If we look at civil rights – it was a grand cause, a just cause.  And it absolutely did make a difference. In 2008 we elected the first black president. Though certainly in politics, many black and women held positions long before Barack Obama.
But as I write this in 2015 – the modern civil rights movement that began in 1955 has been hijacked by “leaders” in America, certain celebrities, who would have us believe that there is still great oppression of blacks in American. It went from a movement, to a business (for Jesse Jackson and Al Sharpton, and the Obama’s), and now, it is a racket, stirring up anger and division and pitting groups against each other.
This is creating anger and violence instead of creative optimistic solutions.

Social Awareness T-shirts: Again, another trendy yet tribal “belonging”  signal: I CARE!! I’m with the times! But the majority of us don’t realize that we are actually being exploited by corporations who run under the guise of these social campaigns – and the exploiters are using our deep need for belonging and status, working on our emotions (right sided brain) to buy pink things in support of breast cancer (yet heart disease is the number one killer of women!). And the CEO of the Susan Komen foundation  in 2011 made almost a million dollars according to her tax records. Wow. Think of the money that could be going for research instead of a ridiculous salary for a position that is basically showing up to fundraisers and making champagne toasts!
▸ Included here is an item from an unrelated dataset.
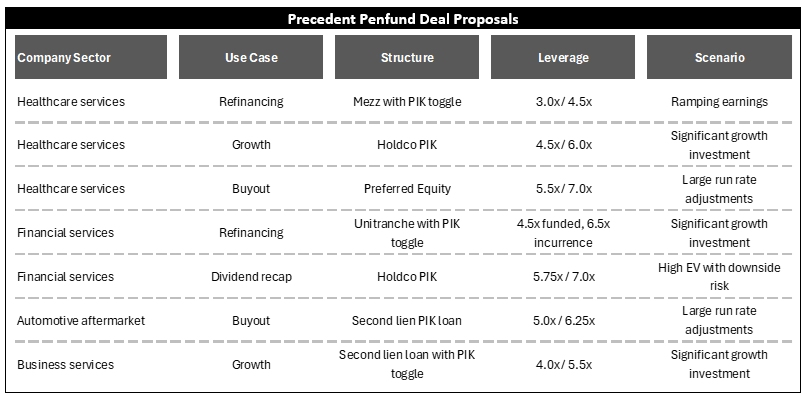Click the 4.5x funded, 6.5x incurrence cell

[x=564, y=233]
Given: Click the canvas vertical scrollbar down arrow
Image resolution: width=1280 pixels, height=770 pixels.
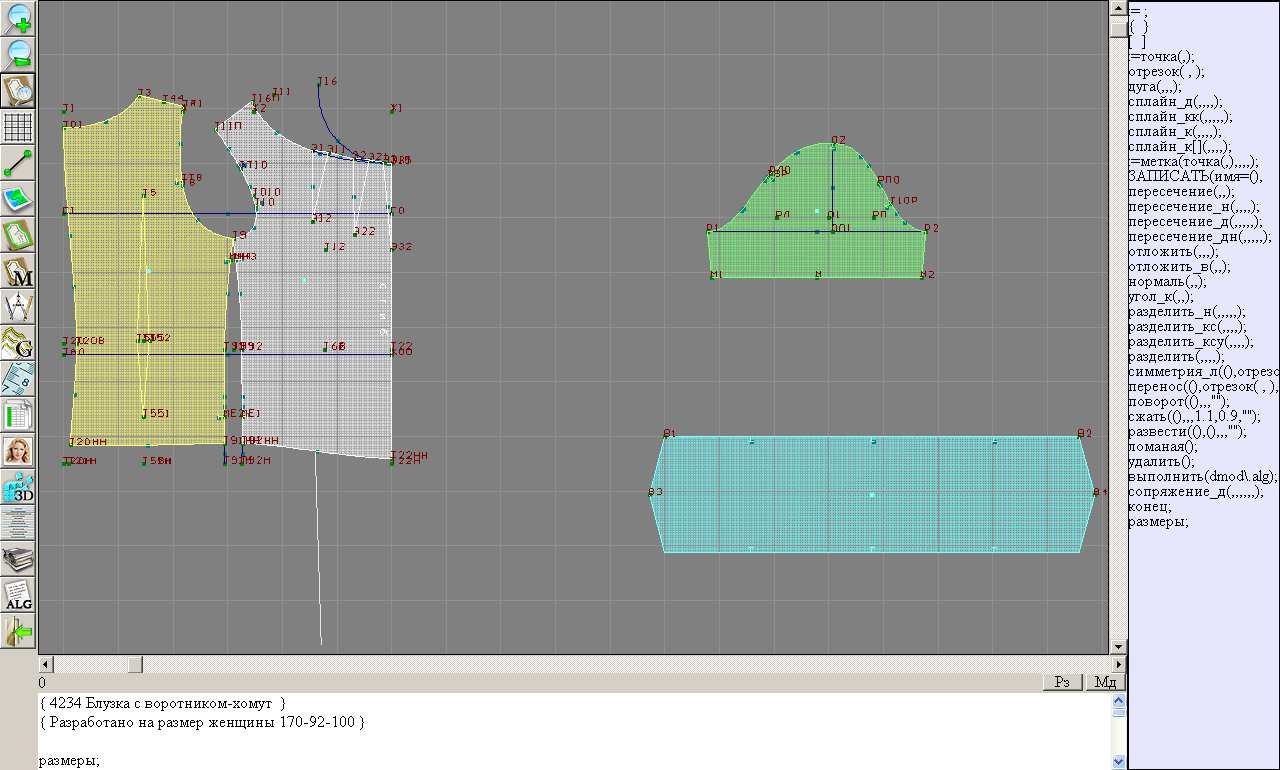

I very rarely donate money to anything unless I know for a fact that the CEO isn’t living the high life – that they are actually spending the money on the cause they say they are (okay, I never donate to anything except my local SPCA and also I buy a poppy from the Vets on Veterans Day). Everything else, I either offer to donate my time, some Tweets or Facebook posts, or donate an actual item (toys, clothes, food).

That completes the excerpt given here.